方便として認める気がない「要支援1」からの
「区分変更申請」=「区変」という形をとることになった。
ということだ。
結局、
介護認定調査申請
主治医の診断書作成依頼
認定調査日の調整
認定調査
介護認定調査会
要介護度通知
という1ヶ月のサイクルはやり直しをしなくてはならない。
それでも「審理請求」を選択すると、それが半年先からのことになってしまう。
その半年の間にどんどん症状が進んだらどうすんねん!
ケアマネージャーさんはすぐに「区分変更申請」=「区変」をしてくれたし、
医師にも主治医の診断書作成依頼がまたあると思いますのでよろしく、
と頼むことも終えた。
役所の事情、
認定調査員の判断する目、
介護認定調査会の実態、
そんなことは我々に関係ない。
現実にアルツハイマーと診断された母がおり、
素人目にも以前と様子が違ってきている。
●出来ていないことを出来ていると言い張る(思い込んでいる?)
●ほんのすこし前の会話を全部すっぽり忘れている
●以前なら一緒に病院へ着きそうことを感謝感謝な筈の母が、
「余計なことを」と怒りだす
●健常ならば毎週1〜3日平日昼間、休日問わず実家に来る息子に
「こんなに会社休んで大丈夫なの?」と問うた筈がそういう言葉が出ない
帰宅し、会ったばかりの母の言動をメモする。
読み返せば、明らかな変容だった。
それでもまだ出来ることも多いのだった。
・会話すれば普通に喋る(呂律が以前より怪しくなったものの)
・自炊のための買い物には行っている
・自炊している
・掃除、洗濯はしている
・毎週月曜日の趣味の手芸の会には行っている
だから、何をどこまでやればいいのか、我々家族では判断する基準がわからないのだった。
。
2. 警察に行ったの!
「泥棒に入られたの」
え、また?
「また何か無くなったの?」
ついこの間、
「通帳、キャッシュカード、印鑑を盗まれた」と今年2度目のことを言い、
警察へ届け、通帳とカードの再発行を依頼している最中だった。
「これがあったのよ」
母が示したのは、横長のポストイットに書かれた文字だった。
「お支払いをよろしくお願いします」
ボールペンで書かれたらしき、男の文字だった。
署名も金額も何もなく、誰から幾ら請求されているのかも判然としない。
「これが何?」
「あたしが知らないうちに家に入っておいていったのよ」
どういうこと?
「何かの支払いがあるんじゃないの」
支払いをお願いします、という文面からどうして泥棒に結びつくのか?
「何もないわよ」
「それからこんなのもあったの」
母が隣の和室から持ってきたのは一本の水性ボールペンだった。
「ボールペンでしょ」
「あたしのじゃないもの。あたしはこんなの買わない」
「それで?」
「これも警察に届けたの」
母の言いたいことは、
泥棒?空き巣?が母の知らないうちに家に入り、
「お支払いをよろしくお願いします」とオレオレ詐欺のように金を催促し、
それを書いた「見慣れぬ」水性ボールペンを置き忘れていったのだ、と。
そしてそう判断した母は、その足で、
一片のポストイットと水性ボールペンを持って泥棒に入られた証拠として、
警察に届けたということだった。
「届けたんなら、なんでここにあるの?」
「受け取らなかったのよ」
そりゃそうだろう。
「もう一回聞くけど、なんか盗られたものはあるの?」
「それは、ない」
今や、警察も母を「また来たぞ」と思っているかもしれない。
少なくとも2回は銀行の通帳、カード、印鑑を「盗まれた」と申告しているから、たぶん調書を取ってくれ、1度目は刑事さんが来てくれた。
しかし3度目の今度は、
一片のポストイットと水性ボールペンを「見慣れない」からといって泥棒に入られた証拠として申し出たという。

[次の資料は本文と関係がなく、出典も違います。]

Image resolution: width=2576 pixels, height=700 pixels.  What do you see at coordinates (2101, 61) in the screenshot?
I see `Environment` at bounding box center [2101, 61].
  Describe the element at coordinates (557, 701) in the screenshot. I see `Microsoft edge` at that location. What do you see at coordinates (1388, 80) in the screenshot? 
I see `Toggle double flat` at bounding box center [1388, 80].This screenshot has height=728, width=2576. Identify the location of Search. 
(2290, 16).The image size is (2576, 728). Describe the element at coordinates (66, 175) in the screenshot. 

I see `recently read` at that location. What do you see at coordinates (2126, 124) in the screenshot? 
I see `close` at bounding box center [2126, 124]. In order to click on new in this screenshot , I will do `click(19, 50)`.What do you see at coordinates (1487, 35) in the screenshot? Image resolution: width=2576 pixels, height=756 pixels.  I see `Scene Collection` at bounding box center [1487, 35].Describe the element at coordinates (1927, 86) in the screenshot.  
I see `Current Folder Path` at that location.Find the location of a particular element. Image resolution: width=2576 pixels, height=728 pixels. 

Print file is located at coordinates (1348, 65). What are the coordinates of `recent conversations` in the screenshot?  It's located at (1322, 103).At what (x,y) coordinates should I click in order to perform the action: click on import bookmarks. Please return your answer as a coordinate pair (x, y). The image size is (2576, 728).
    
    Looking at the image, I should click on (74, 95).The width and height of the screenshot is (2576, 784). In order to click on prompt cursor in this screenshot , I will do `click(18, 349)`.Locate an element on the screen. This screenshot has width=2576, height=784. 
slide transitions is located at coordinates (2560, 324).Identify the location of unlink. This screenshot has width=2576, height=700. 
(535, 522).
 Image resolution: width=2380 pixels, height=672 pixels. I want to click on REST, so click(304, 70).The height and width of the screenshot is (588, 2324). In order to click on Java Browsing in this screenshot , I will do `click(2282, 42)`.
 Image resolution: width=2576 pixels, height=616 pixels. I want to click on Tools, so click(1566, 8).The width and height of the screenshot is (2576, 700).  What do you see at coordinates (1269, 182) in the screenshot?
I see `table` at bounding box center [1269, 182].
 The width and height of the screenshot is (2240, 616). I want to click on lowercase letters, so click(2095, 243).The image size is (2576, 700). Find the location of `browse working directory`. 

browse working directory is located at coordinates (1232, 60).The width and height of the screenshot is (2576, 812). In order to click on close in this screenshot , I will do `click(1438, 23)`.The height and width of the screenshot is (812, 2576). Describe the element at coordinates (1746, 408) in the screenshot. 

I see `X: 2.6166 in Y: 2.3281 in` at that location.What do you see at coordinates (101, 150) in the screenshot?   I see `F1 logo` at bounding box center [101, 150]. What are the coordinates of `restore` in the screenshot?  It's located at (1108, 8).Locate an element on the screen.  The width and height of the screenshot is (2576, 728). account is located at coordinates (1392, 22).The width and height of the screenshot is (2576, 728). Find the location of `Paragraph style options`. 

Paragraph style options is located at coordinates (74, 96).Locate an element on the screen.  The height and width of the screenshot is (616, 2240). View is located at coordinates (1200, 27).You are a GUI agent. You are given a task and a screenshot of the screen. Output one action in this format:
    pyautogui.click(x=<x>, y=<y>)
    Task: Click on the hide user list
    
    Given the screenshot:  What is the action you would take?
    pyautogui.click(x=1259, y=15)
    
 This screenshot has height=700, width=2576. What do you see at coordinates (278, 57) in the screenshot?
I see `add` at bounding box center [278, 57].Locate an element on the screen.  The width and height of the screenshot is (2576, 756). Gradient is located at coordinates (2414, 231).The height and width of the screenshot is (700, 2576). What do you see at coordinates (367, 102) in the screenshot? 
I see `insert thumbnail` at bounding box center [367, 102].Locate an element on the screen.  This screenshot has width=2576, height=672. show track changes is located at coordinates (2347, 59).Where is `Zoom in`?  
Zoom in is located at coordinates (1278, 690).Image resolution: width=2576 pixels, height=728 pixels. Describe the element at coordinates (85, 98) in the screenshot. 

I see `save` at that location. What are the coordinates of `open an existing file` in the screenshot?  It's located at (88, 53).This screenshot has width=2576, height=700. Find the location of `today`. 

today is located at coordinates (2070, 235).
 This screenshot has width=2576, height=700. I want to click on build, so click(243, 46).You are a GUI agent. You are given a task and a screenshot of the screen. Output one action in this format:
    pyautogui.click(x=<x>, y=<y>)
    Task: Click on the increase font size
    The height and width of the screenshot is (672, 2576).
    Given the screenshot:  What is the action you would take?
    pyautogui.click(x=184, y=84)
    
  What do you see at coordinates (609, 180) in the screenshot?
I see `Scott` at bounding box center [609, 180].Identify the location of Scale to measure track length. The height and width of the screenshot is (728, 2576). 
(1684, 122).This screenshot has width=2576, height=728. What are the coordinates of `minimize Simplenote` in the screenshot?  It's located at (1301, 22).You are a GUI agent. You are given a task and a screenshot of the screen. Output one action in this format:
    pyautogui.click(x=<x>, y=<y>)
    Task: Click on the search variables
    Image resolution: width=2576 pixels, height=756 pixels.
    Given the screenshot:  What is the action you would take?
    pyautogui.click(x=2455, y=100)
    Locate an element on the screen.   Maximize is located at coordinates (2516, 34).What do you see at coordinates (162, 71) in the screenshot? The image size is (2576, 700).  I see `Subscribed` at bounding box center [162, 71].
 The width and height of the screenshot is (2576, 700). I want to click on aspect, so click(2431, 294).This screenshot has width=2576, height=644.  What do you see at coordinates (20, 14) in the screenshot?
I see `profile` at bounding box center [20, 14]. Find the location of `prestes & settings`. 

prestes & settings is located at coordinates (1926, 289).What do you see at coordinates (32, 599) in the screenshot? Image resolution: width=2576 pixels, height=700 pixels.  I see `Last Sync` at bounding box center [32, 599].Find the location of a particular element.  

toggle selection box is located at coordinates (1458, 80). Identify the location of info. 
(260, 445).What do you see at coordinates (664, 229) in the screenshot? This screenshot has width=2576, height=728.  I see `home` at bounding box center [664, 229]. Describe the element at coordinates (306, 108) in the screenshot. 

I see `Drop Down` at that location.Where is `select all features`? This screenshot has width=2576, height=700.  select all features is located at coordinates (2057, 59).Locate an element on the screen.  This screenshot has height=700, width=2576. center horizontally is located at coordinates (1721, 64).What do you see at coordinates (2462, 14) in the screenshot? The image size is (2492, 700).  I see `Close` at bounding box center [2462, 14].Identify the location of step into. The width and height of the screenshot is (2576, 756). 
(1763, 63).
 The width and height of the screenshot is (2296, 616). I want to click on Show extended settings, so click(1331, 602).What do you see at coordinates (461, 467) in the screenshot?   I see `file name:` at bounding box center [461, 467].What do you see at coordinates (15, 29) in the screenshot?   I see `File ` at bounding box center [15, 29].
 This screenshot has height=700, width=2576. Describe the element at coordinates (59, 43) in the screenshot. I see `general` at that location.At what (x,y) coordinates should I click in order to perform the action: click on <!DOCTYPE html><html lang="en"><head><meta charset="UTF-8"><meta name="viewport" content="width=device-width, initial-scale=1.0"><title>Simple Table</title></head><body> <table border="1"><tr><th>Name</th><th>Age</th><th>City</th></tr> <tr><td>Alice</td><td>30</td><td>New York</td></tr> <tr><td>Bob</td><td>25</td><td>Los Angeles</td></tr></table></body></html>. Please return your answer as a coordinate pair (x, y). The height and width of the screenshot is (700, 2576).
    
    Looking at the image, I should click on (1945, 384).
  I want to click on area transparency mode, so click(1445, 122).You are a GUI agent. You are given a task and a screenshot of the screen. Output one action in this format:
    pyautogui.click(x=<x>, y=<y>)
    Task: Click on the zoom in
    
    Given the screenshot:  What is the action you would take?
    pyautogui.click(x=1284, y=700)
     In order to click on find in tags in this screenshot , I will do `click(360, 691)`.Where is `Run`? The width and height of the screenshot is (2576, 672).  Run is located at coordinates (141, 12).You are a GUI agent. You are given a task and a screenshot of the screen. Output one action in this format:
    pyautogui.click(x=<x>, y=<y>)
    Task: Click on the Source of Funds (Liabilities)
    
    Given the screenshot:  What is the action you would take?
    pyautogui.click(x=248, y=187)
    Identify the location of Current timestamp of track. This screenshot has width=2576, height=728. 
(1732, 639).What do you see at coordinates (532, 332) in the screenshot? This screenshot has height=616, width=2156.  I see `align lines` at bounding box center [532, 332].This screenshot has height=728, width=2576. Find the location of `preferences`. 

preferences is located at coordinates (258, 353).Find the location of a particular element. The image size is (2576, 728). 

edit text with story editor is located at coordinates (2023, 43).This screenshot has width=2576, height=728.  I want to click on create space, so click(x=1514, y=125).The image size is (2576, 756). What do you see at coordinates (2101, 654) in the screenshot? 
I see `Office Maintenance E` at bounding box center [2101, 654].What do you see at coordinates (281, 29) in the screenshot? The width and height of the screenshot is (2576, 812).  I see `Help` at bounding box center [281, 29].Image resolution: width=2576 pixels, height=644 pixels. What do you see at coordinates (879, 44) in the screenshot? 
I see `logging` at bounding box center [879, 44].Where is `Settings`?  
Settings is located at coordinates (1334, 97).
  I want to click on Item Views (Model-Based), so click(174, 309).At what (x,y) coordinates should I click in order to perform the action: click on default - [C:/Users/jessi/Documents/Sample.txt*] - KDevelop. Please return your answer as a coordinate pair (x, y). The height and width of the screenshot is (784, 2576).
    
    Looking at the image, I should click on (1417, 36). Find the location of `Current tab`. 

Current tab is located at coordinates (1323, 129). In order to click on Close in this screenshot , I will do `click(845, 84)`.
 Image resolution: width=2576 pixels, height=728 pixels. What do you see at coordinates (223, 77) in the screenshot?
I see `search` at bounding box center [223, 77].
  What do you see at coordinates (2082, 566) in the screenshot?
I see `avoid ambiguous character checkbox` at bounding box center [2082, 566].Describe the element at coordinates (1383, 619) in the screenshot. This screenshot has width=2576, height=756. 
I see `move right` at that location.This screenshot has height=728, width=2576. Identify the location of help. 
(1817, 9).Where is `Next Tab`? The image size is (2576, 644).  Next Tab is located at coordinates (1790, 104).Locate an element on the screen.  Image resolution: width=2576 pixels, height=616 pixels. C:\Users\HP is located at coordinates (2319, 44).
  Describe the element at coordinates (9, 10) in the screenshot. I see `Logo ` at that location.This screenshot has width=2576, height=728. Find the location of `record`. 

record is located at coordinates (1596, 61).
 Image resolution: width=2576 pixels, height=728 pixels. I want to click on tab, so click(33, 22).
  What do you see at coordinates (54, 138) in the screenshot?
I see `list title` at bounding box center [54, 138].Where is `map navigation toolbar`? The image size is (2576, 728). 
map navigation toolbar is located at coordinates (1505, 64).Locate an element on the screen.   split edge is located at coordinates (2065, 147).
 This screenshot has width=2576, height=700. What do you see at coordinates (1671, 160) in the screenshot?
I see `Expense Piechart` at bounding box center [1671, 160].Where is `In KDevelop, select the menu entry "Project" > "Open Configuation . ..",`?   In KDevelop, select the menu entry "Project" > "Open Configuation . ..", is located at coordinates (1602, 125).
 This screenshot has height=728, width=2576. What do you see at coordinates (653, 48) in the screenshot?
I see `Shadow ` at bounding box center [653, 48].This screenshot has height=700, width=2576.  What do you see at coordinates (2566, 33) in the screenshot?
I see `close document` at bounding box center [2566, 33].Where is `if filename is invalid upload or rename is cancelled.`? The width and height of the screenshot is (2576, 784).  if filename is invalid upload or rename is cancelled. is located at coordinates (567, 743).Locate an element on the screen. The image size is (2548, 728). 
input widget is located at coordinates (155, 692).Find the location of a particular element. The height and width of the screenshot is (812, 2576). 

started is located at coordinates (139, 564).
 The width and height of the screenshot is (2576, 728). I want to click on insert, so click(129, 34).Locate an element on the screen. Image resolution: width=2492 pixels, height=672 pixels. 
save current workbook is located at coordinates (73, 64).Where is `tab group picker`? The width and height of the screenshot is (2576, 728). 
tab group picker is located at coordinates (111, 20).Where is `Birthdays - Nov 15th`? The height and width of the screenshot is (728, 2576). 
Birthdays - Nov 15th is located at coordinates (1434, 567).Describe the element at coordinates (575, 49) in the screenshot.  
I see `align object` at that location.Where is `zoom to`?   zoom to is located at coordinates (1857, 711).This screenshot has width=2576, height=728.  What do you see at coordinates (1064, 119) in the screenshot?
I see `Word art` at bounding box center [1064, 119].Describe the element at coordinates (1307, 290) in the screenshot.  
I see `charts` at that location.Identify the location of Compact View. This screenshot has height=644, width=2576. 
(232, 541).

しかし、警察は「証拠品」を受け取らなかった、と言う。
その後のやり取りで薄々わかったのが、
●何かの請求書の中に入っていたポストイット部分だけを別にしてしまい、
「見覚えがない」と思った
●水性ボールペンはどこにでも売っているもので、
おそらく私が持っていったものを置き忘れただけだろう
普通に考えれば分かりそうなことを誤解することだってあるだろう。
しかし、いきなり警察へ届ける、というその心理はどこから来るのか?
警察に証拠品の預かりを拒否されて、どいう風に思っただろう?
そもそも警察に行った、という言葉さえ本当なのかどうか怪しくなった。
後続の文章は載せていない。